Collected data:
-*-*-
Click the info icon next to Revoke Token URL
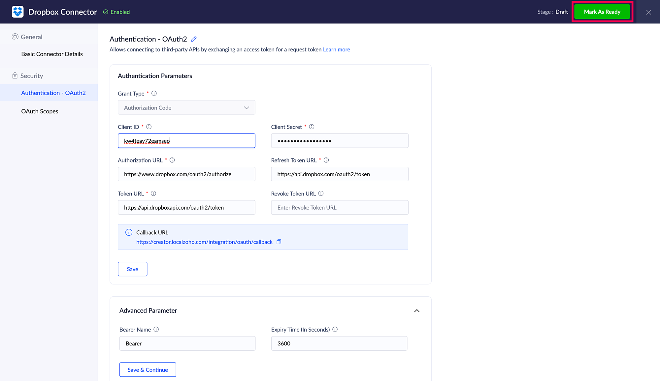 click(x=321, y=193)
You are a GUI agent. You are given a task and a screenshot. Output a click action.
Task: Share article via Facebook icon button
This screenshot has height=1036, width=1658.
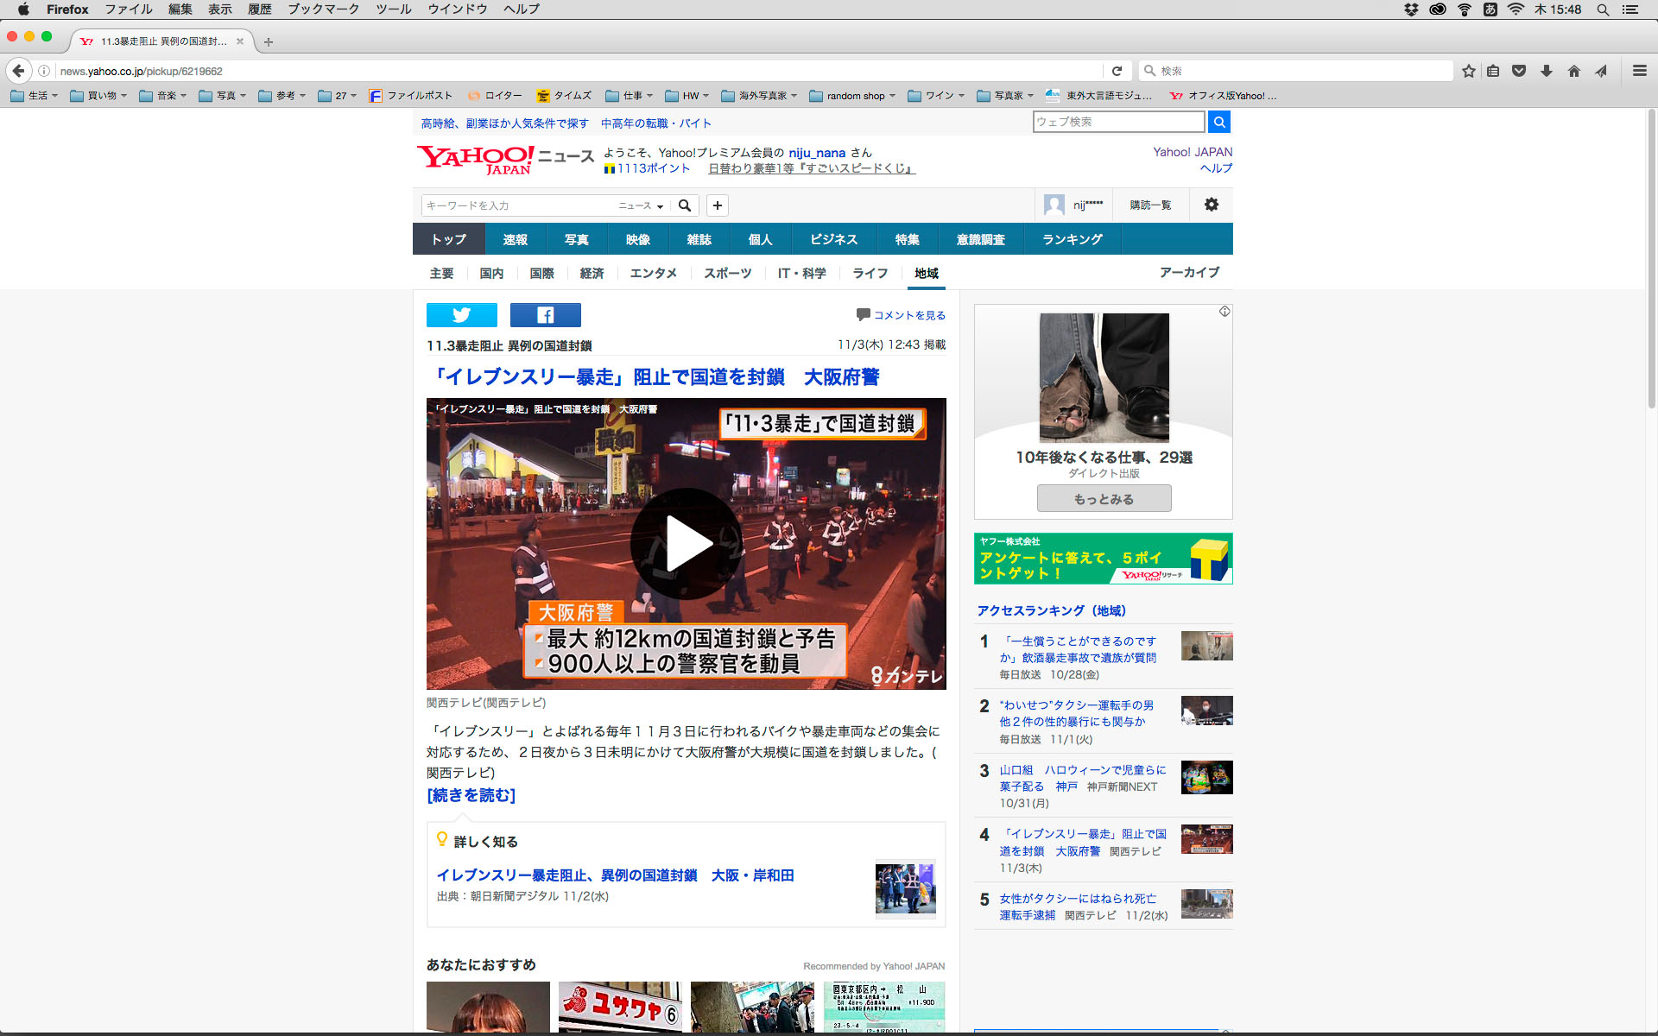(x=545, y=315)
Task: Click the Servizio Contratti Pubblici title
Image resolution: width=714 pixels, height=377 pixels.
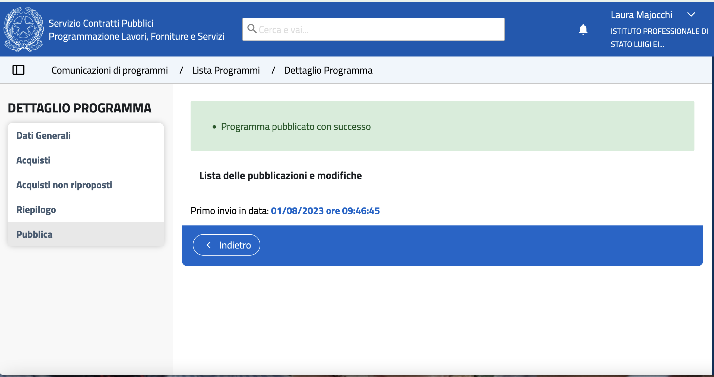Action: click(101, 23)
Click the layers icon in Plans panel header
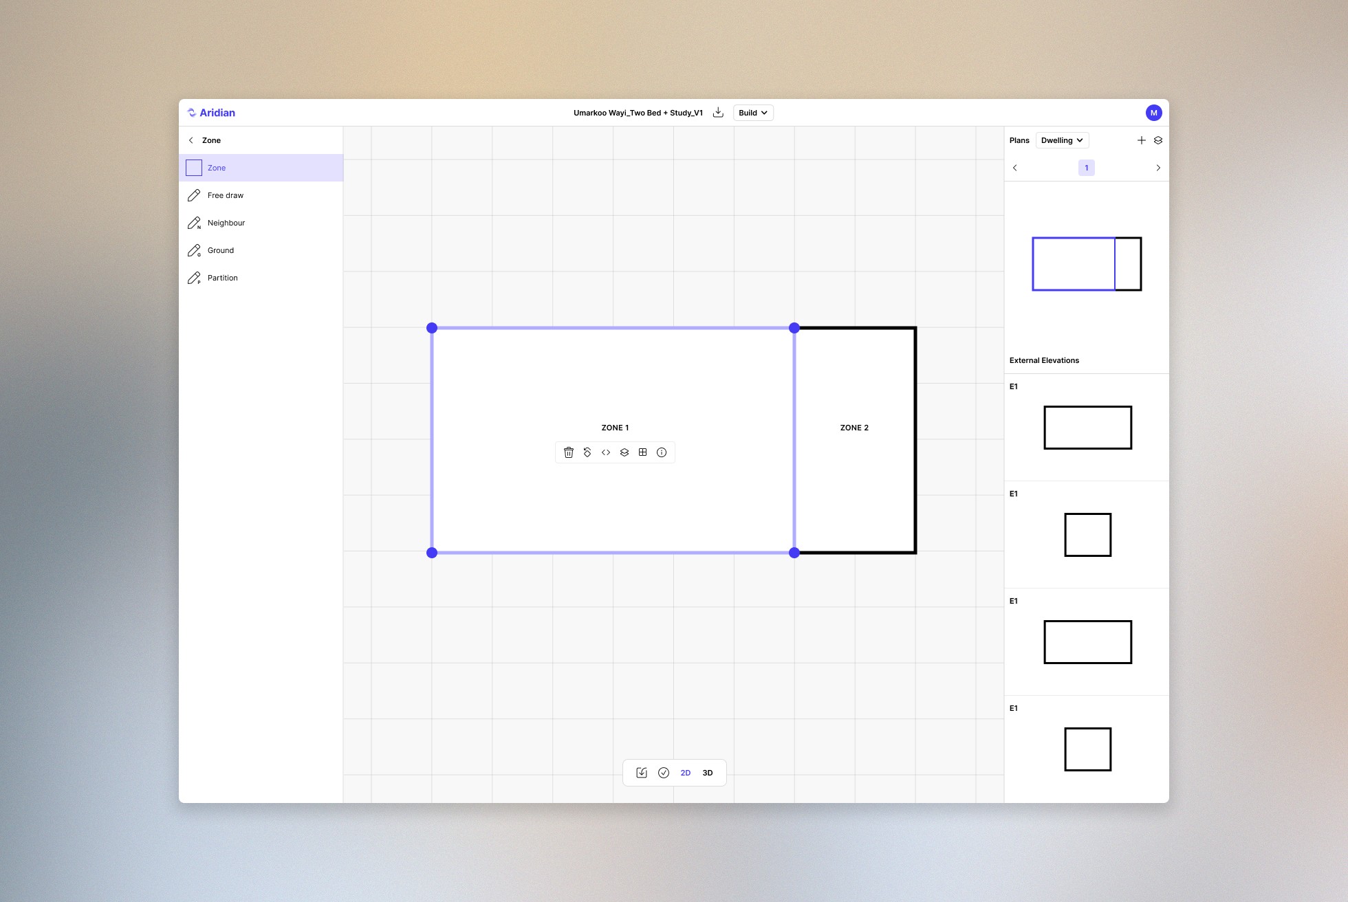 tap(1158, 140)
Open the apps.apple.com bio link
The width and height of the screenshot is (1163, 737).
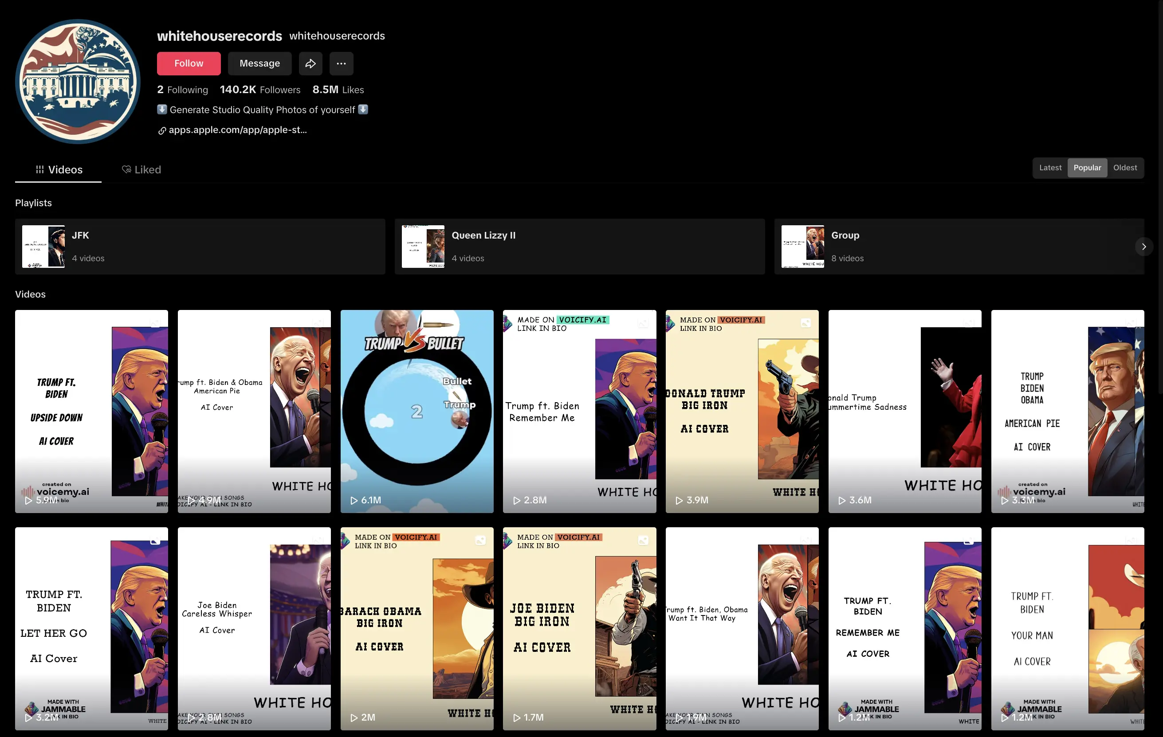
-*-*-
Nothing but the lines from the one holding "Image resolution: width=714" through the final line of the records above belongs in the answer, each retyped exactly; omit the pictures.

Image resolution: width=714 pixels, height=377 pixels.
Action: click(101, 23)
Click the layers icon in Plans panel header
 tap(1158, 140)
Open the apps.apple.com bio link
The width and height of the screenshot is (1163, 737).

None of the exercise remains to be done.